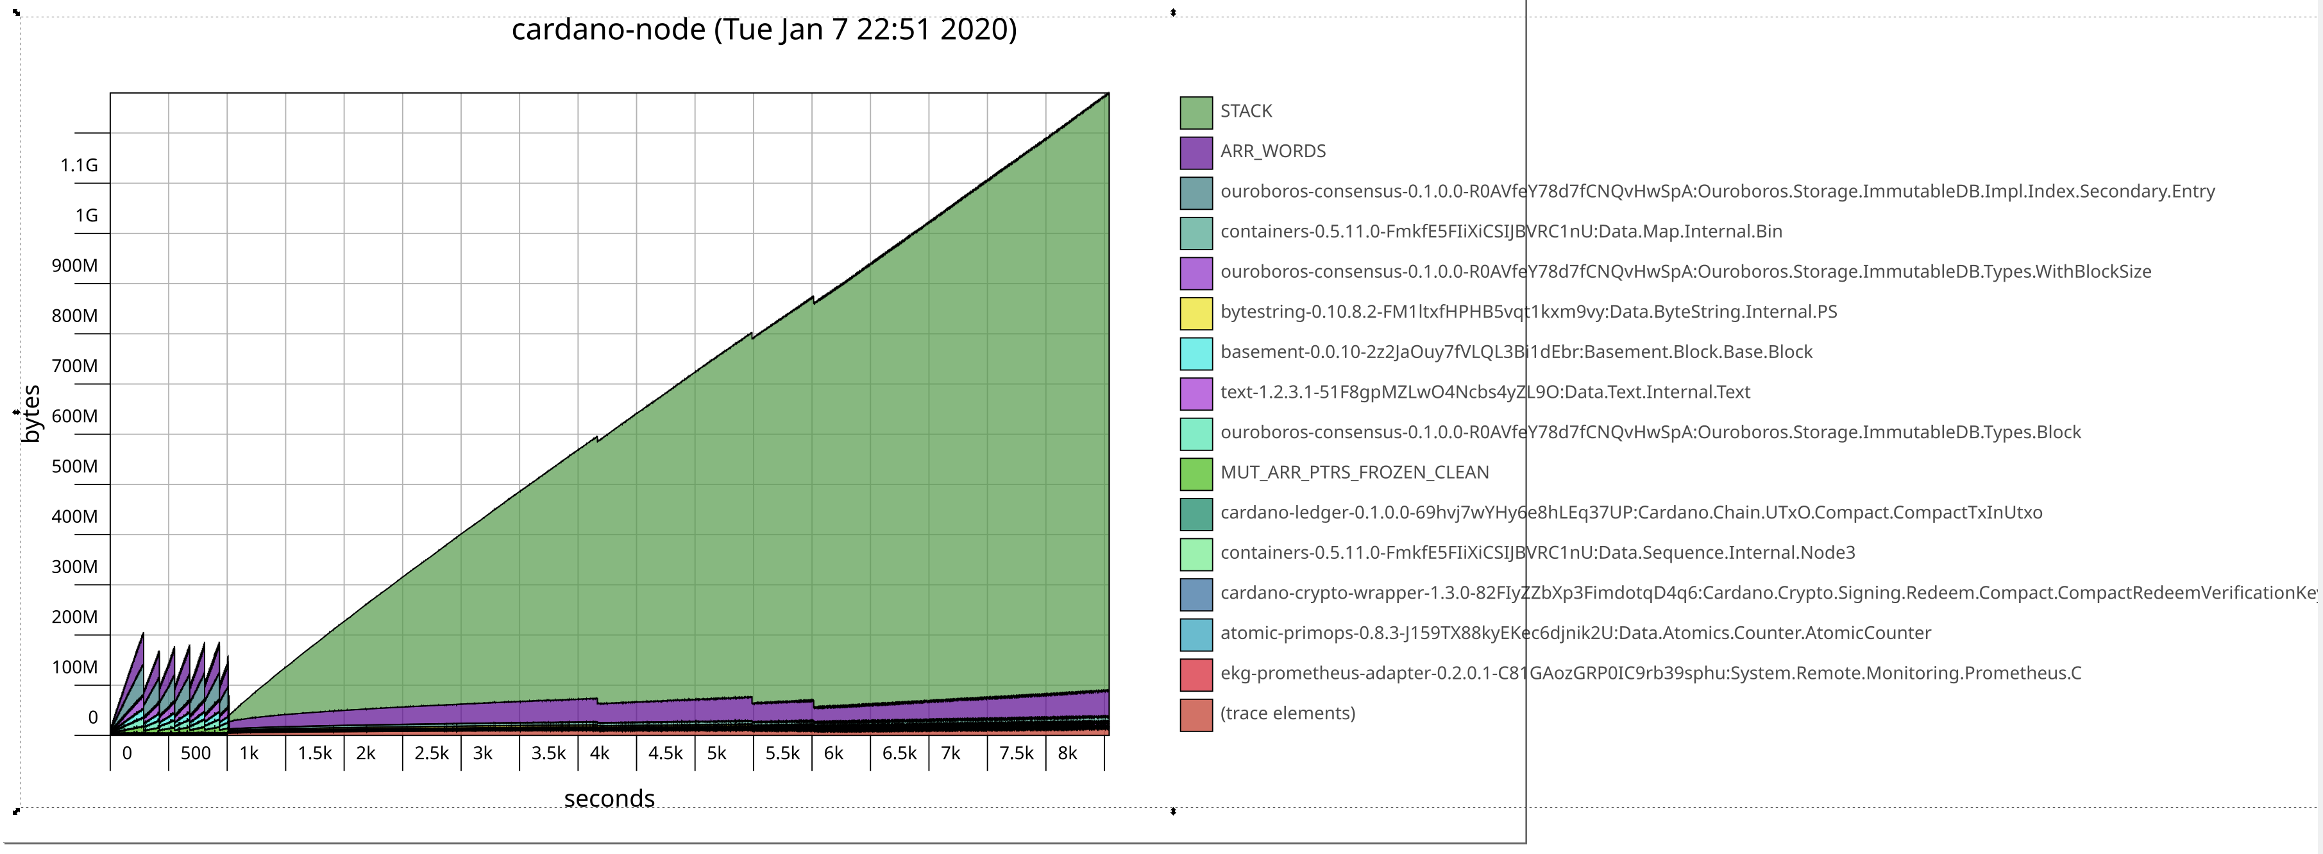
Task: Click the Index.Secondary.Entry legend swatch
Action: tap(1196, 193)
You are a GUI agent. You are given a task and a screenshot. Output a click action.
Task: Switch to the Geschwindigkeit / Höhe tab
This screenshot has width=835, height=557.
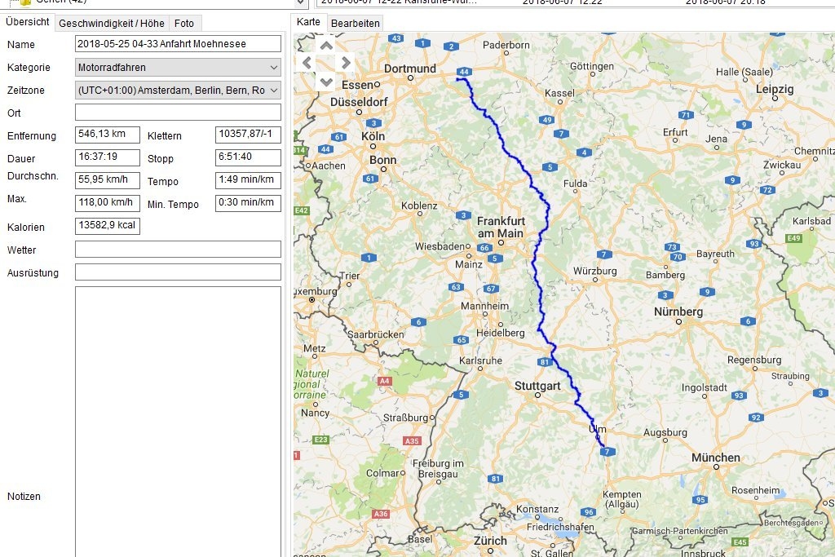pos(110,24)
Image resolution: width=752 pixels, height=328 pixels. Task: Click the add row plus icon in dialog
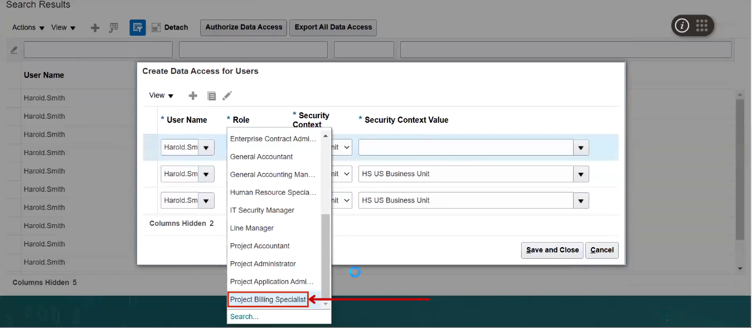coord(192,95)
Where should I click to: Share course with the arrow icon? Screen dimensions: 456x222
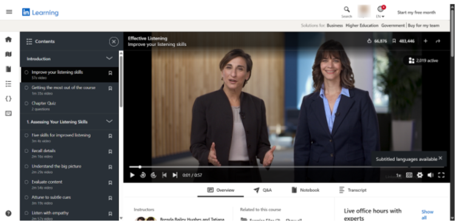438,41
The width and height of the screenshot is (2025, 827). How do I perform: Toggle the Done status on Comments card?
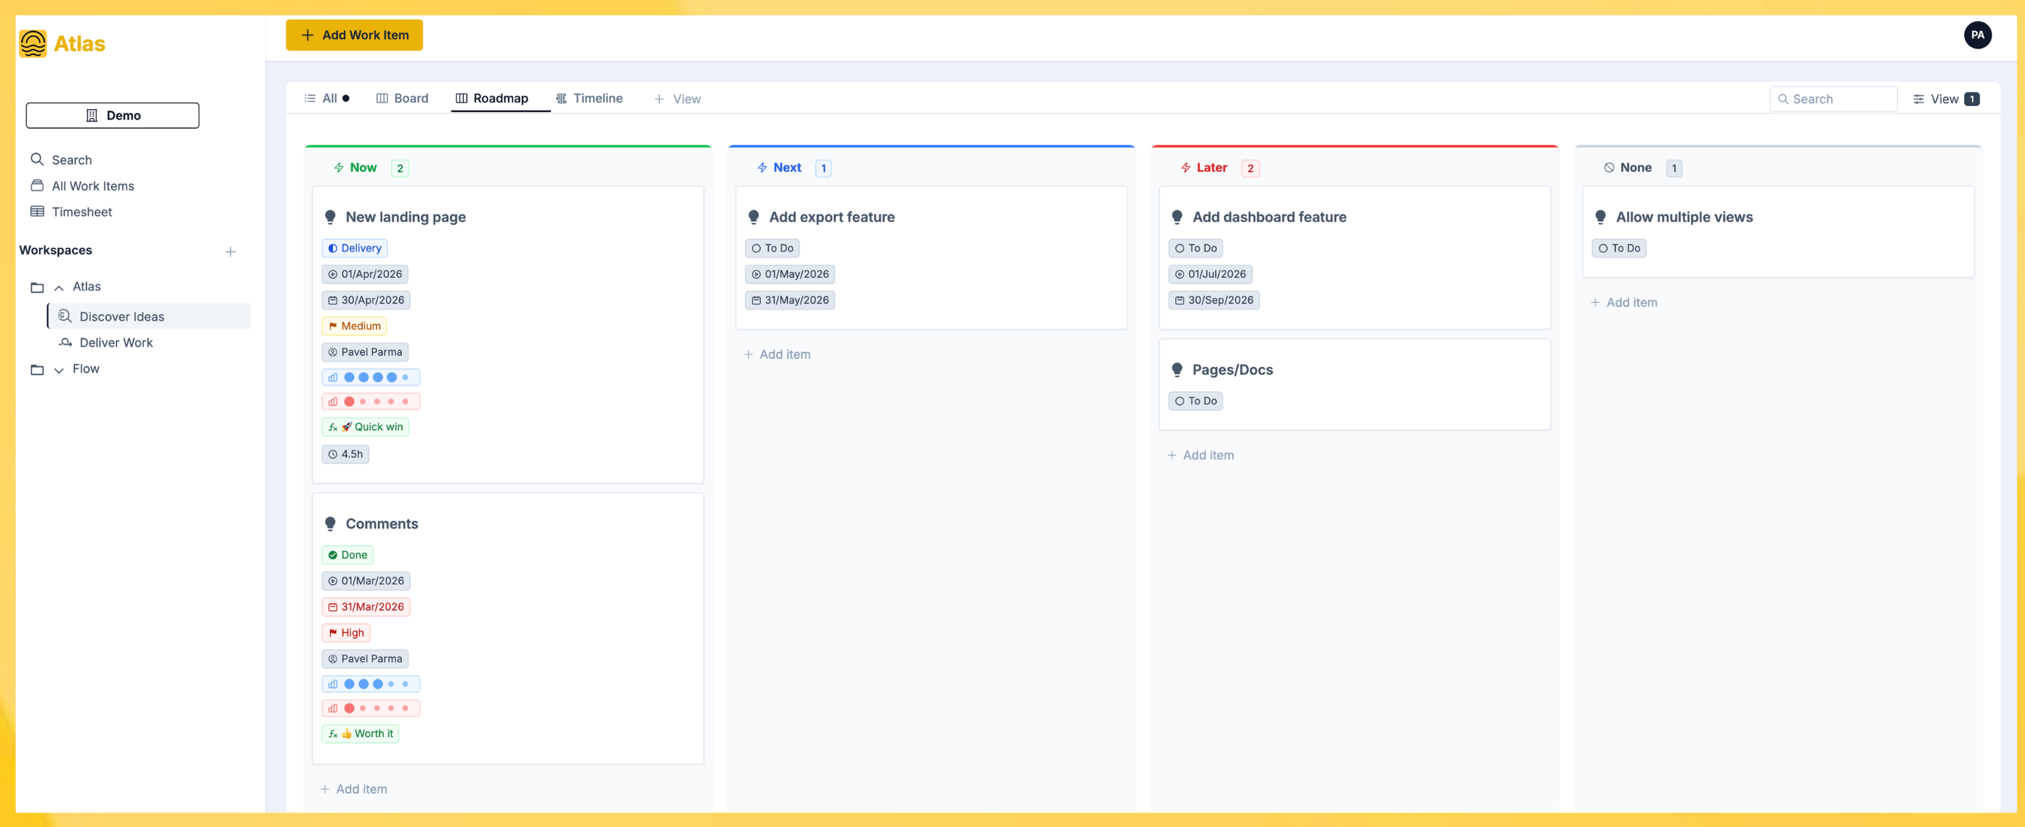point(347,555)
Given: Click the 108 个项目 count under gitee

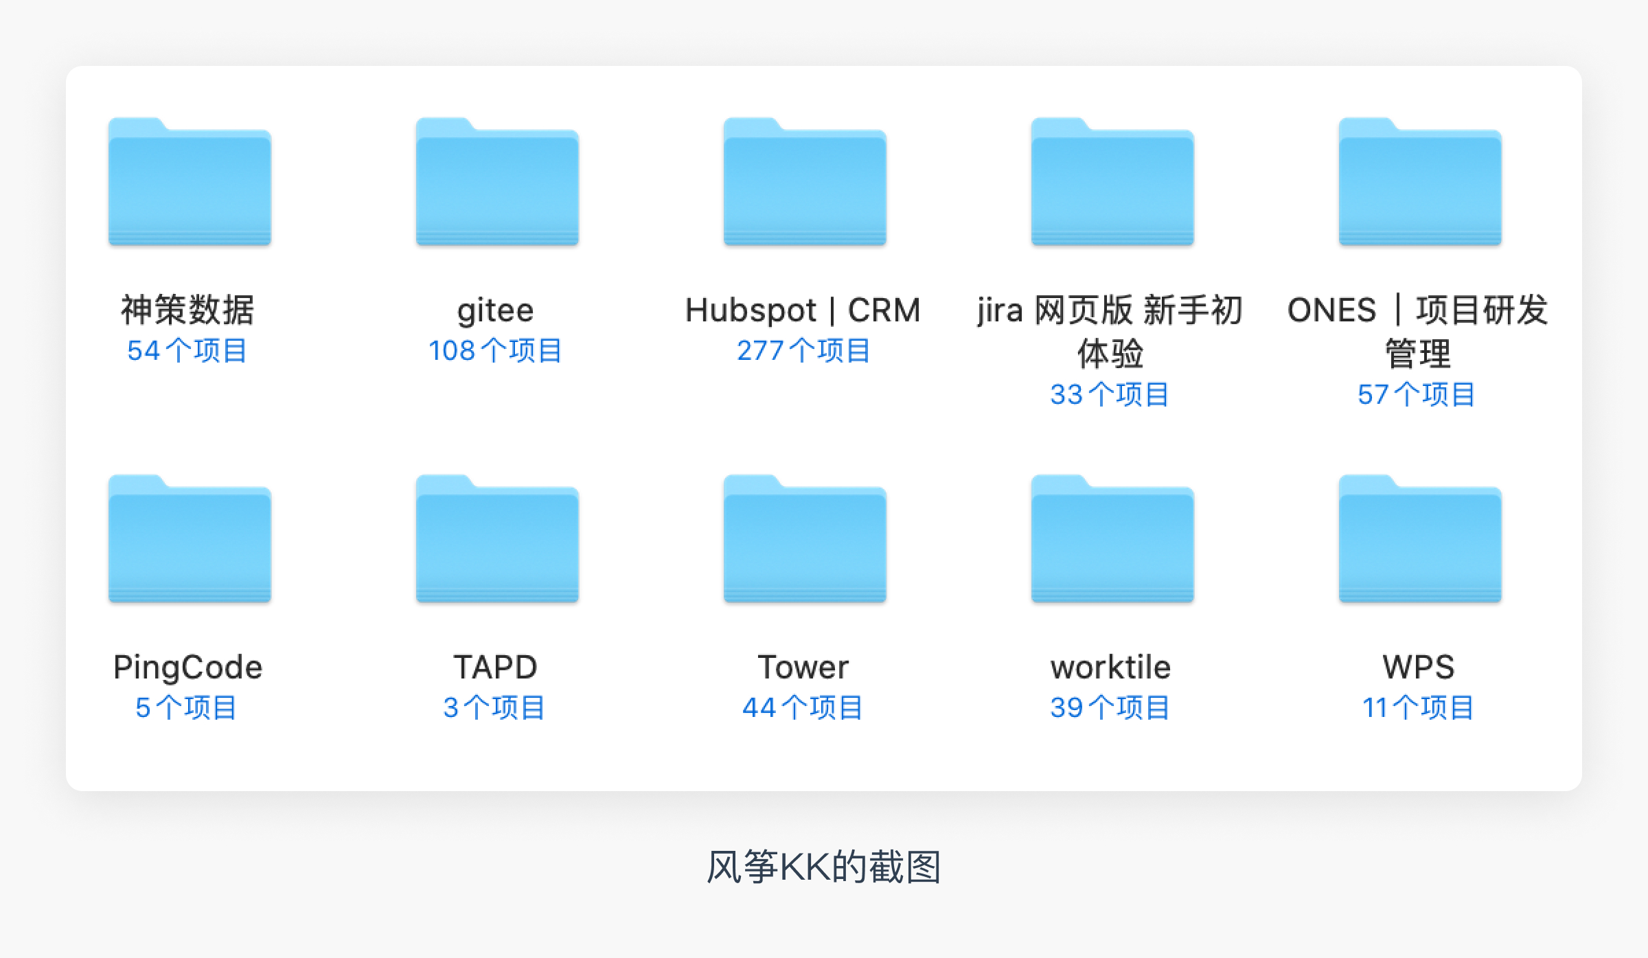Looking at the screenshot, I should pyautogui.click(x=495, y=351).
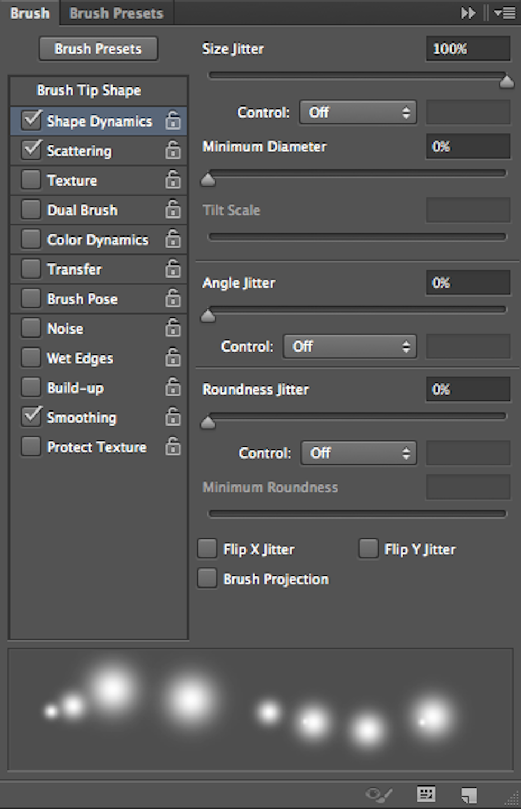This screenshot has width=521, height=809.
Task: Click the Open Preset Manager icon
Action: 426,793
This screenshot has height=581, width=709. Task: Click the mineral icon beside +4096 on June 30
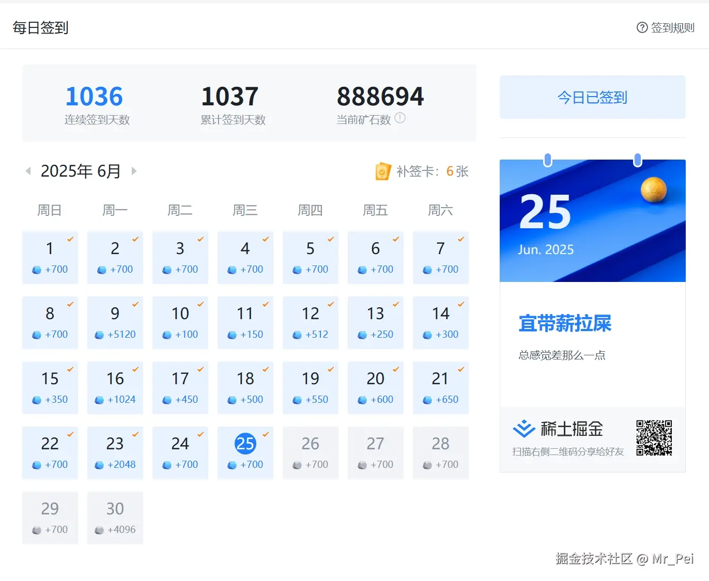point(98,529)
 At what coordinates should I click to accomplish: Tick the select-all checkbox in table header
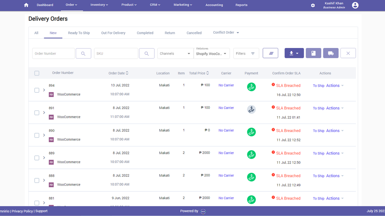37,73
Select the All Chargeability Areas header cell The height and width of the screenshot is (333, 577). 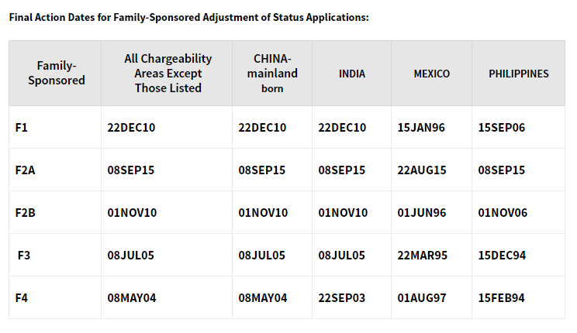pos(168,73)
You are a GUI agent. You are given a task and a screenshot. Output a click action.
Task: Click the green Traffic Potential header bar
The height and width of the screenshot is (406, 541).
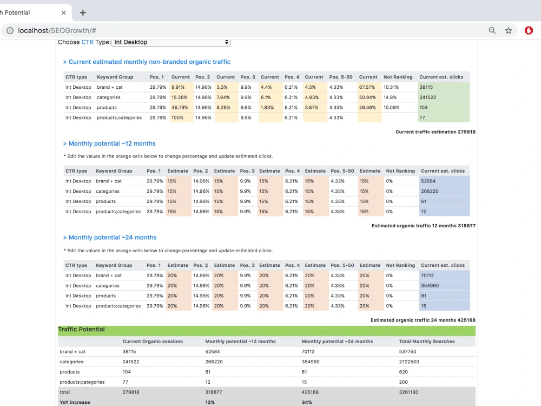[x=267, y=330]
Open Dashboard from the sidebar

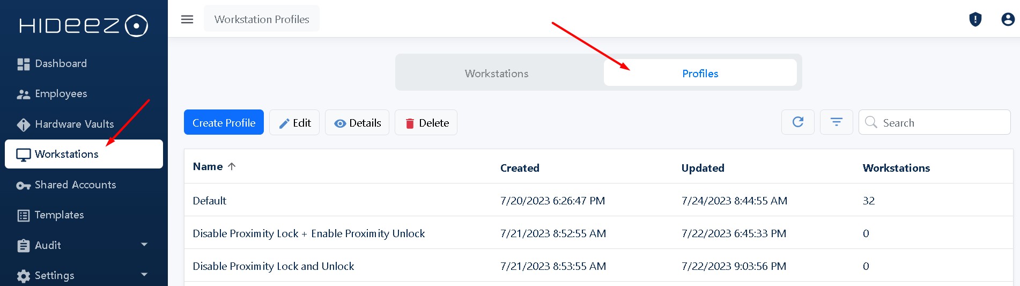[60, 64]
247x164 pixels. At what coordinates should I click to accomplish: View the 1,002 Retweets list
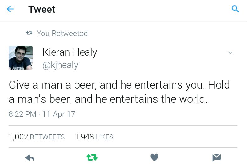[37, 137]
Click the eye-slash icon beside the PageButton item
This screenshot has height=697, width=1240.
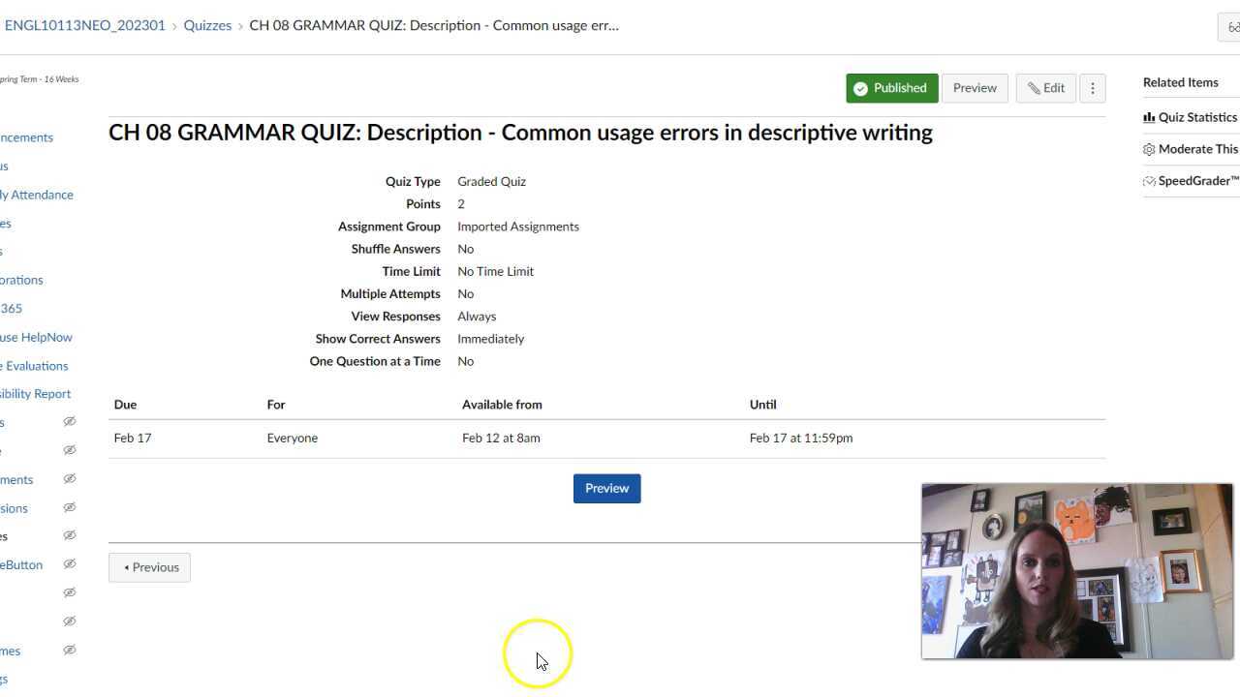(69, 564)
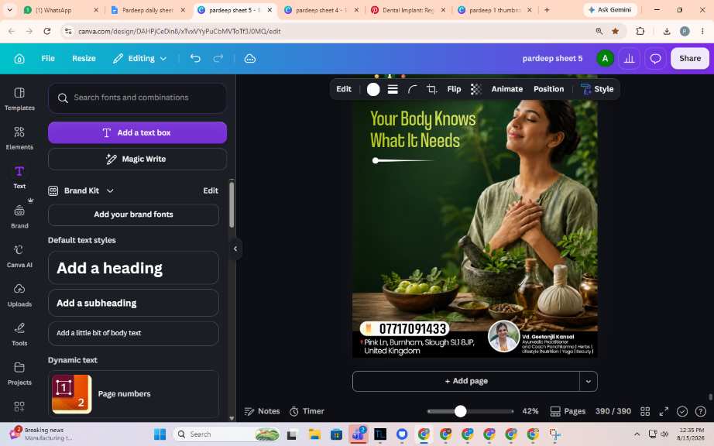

[EXERCISE]
Could you quote everything from the line containing "Click the eye-slash" down to the end of the entries, leaving the pictures out?

[RESPONSE]
Click the eye-slash icon beside the PageButton item
This screenshot has height=697, width=1240.
(69, 564)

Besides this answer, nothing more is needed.